Seminar details - Architecture-based vs reward-based motivation in biological evolution and development, and future robotics

Architecture-based vs reward-based motivation in biological evolution and development, and future robotics

( Human Computer Interaction (old) Series )

Aaron Sloman, School of Computer Science

Date and time: Tuesday 5th March 2013 at 16:00
Location: Strathcona LT7
Host: Andrew Howes

Many scientists, philosophers, and AI modellers/designers assume that all motivational mechanisms must make use of expected or estimated rewards in order to create, or choose between, motives. I'll argue that that assumption is based on (a) a failure to imagine alternative designs, (b) a failure to attend to empirical evidence, (c) a failure to appreciate how architecture-based motivational mechanisms can be superior to reward-based motivational mechanisms in some contexts.

As David Hume pointed out long ago, control mechanisms are required in addition to factual information and reasoning mechanisms if an agent A, however knowledgable and competent, is to do anything. This talk is about what forms of control are required. The simplest cases are reflexes. In at least some cases motives are superior to reflexes, and the control arises out of selection of a motive for action. That raises the question where motives come from. They can be generated and selected in different ways, but one way is not itself motivated: it merely involves the operation of mechanisms in the architecture of A that generate motives and select some of them for action -- cognitive reflexes. Those mechanisms may have been selected by evolution because of their consequences (e.g. because they generally produce powerful learning in the environments in which the species evolved), but A knows, and expects, nothing about that.

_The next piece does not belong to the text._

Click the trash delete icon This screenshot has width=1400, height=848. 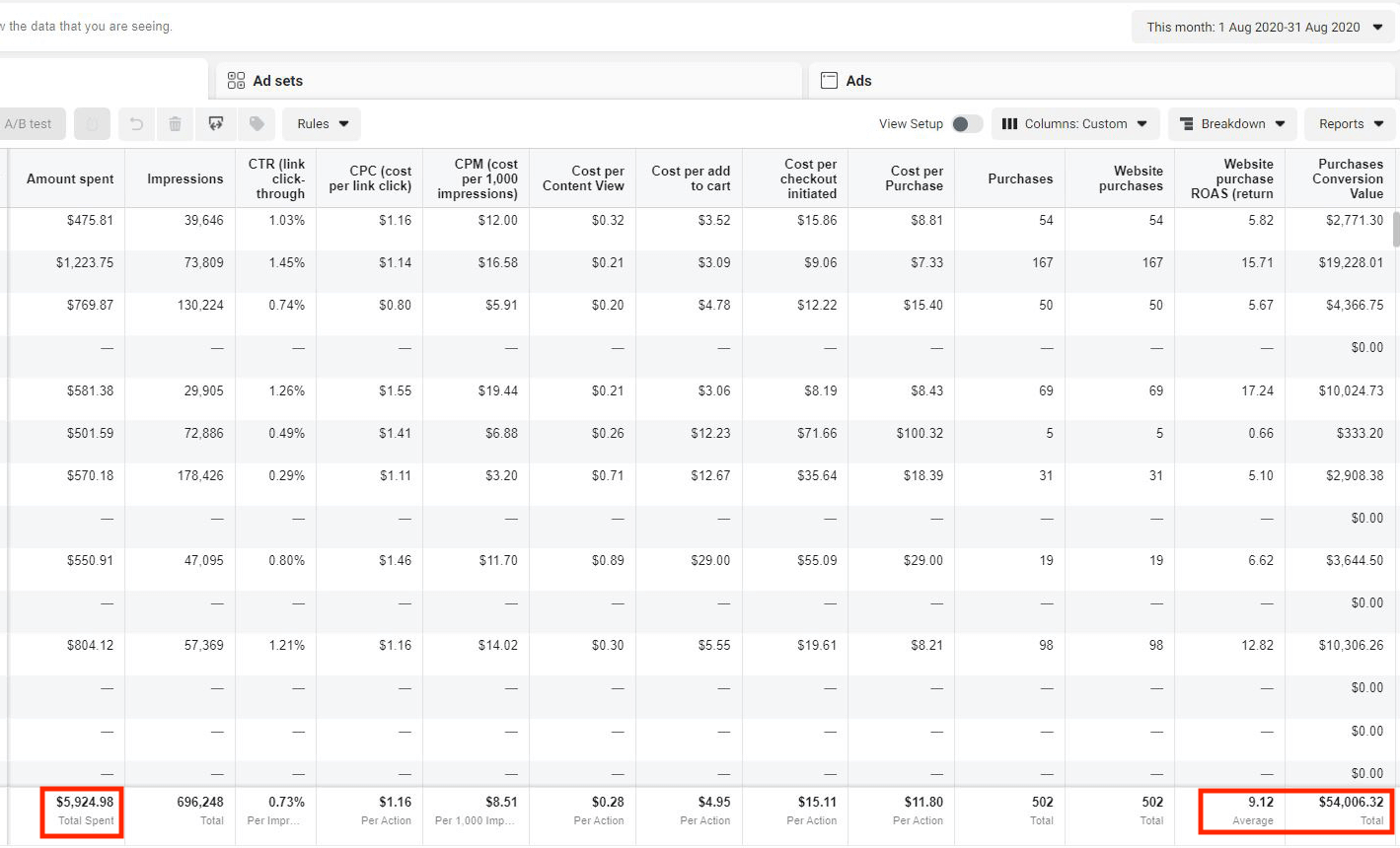175,124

The view I wish to oppose is that all motives must be explicitly chosen by A because they somehow serve A's desires, or are likely to produce rewards that A wants: this is the assumption that all motivation must be reward-based -- known as "Hedonism" in the history of philosophy. In contrast, I claim that at least some motivation is architecture-based: i.e. motive generation and selection is in some cases a kind of internal reflex, not a rational process, and this has biological benefits, which robot designers ignore at their peril.